= EXERCISE TASK =
Copy out the records from the line containing "Select the Basic" through the end of the records, inclusive, with the requests kept as they are, and scale every coordinate in the answers by 1.3, rounding to whole numbers with halves rounded up. Return only those lines.

── ENTRIES PROVIDED ──

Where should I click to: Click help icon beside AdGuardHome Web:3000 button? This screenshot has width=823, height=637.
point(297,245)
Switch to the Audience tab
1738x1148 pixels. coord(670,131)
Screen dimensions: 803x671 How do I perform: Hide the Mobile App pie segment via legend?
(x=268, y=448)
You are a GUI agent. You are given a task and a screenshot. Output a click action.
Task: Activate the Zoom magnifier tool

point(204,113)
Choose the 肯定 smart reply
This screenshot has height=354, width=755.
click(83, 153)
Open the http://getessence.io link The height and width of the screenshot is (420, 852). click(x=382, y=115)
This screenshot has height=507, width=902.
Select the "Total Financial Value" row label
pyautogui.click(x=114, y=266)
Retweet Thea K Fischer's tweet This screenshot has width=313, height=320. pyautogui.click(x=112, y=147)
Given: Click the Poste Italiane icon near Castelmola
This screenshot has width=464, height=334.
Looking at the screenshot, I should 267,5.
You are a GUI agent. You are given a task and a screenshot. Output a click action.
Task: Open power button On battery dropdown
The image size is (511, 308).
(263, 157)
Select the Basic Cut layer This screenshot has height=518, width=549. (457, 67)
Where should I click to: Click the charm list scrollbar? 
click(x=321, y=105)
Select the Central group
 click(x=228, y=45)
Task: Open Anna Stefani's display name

───

= OUTPUT FOR THIS TASK =
Select the Basic Cut layer This screenshot has height=518, width=549. (594, 87)
Where should I click to: Click the charm list scrollbar? 
click(x=417, y=137)
Select the Central group
 click(x=296, y=59)
Task: Open Anna Stefani's display name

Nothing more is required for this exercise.